>> BEGIN Document

/Delfi-PQ_FDIR_Evaluator

Prototype software for testing the Delfi-PQ FDIR software.

Primary LanguagePython

Purpose

Small satellites often have a low hardware budget. Therefore, no resources for commercial radiation-hardened hardware is available, as often found on large satellites. As an alternative, these satellites are based on bulk electronic hardware, and therefore, SEUs (single event upsets) are to be expected in the memory of the system due to the radiation in the space environment. This problem can be solved with FDIR algorithms. These are used on the flight software of the small satellites. These algorithms detect faults caused by SEUs, and try to correct them.

Testing the flight software, and in particular the FDIR (fault detection, isolation and recovery) algorithm, is often an expensive endeavour, since the flight controller needs to be brought to a radiation software, and tested near such a source. Moreover, due to the random nature of radiation, one has little control over where, when and how often SEUs happen in the memory of the system.

This project proposes the design and implementation of an alternative solution to the testing of the Delfi-PQ FDIR software; by forcing controlled changes in the system memory. This is done by simulating single bit mutations in the memory of the microcontroller, called fault injection. Besides reducing the cost of the test, this solution is more controlled, and therefore it maps the memory better. Furthermore, this method is less labour intensive, since one system is capable of controlling and resetting the tests, allowing them to be performed completely automated.

General Concept

The purpose of the software files in this repository is to assess the performance of the FDIR. The software runs on a SimpleLink™ MSP432P401R LaunchPad™ Development Kit next to the flight software. The software will invoke bitflips in the memory, as commanded by the host running the python code. By flipping various bits, and assessing the performance of the controller, before and after, the influence of bitflips on the controller performance is assessed.

Background Information

SEUs

SEUs are so-called single event upsets. They are a type of soft error and are caused by ionising particles hitting the hardware components of a computer. The impact causes the state of the part to change. When this part contains data, it will show a deviating output. Because there is a lot of radiation in the outer space environment, SEUs are common for computers onboard spacecraft.

SEUs location

The targeted location of the SEUs is the SRAM.The entire address space the MSP432 can access runs from 0x0000 0000 to 0xFFFF FFFF. The Code and SRAM zones are only a subset of this. It should be noted that the SRAM region in the SRAM zone (0x2000 0000 - 0x2010 0000) is the same as the SRAM region in the Code zone (0x0100 0000 - 0x0110 0000). It is between these boundaries where the bitflips are generated.

Controller Pins

At the end it was decided that another controller would be used to automatically reset the test controller when a bitflip has caused a fatal error. To do this it was necessary to look into the different functions of the pins. A detailed overview can be found here.

>> END Document

Short task A -
Answer these questions from the README, marking each answer the same way:
(i) On what development kit does the software run?
(ii) Which memory is the targeted location of the SEUs?
(iii) What causes SEUs?
Short task B -
For each statement, say whether it agrees with the README. Answer yes or no and quote the words of the README that decide it.
(i) SEUs are a type of soft error.
(ii) The fault injection method is more labour intensive than testing near a radiation source.
(iii) Commercial radiation-hardened hardware is often found on large satellites.
Short task C - Please echo the part of the README starting with "Background Information" and going on through "bitflips are generated.".
The listing after this point is separate material, unrelated to the README.

>> BEGIN Material

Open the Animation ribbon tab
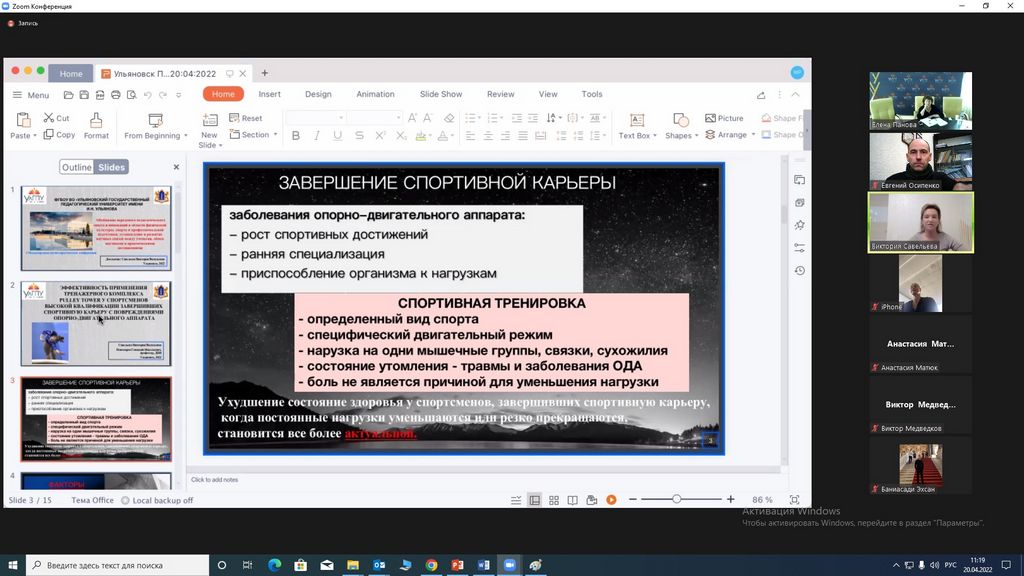375,94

>> END Material

Worked solution A -
(i) A SimpleLink™ MSP432P401R LaunchPad™ Development Kit
(ii) The SRAM
(iii) Ionising particles hitting the hardware components of a computer

Worked solution B -
(i) Yes: "They are a type of soft error"
(ii) No: "this method is less labour intensive"
(iii) Yes: "as often found on large satellites"

Worked solution C -
Background Information

SEUs

SEUs are so-called single event upsets. They are a type of soft error and are caused by ionising particles hitting the hardware components of a computer. The impact causes the state of the part to change. When this part contains data, it will show a deviating output. Because there is a lot of radiation in the outer space environment, SEUs are common for computers onboard spacecraft.

SEUs location

The targeted location of the SEUs is the SRAM.The entire address space the MSP432 can access runs from 0x0000 0000 to 0xFFFF FFFF. The Code and SRAM zones are only a subset of this. It should be noted that the SRAM region in the SRAM zone (0x2000 0000 - 0x2010 0000) is the same as the SRAM region in the Code zone (0x0100 0000 - 0x0110 0000). It is between these boundaries where the bitflips are generated.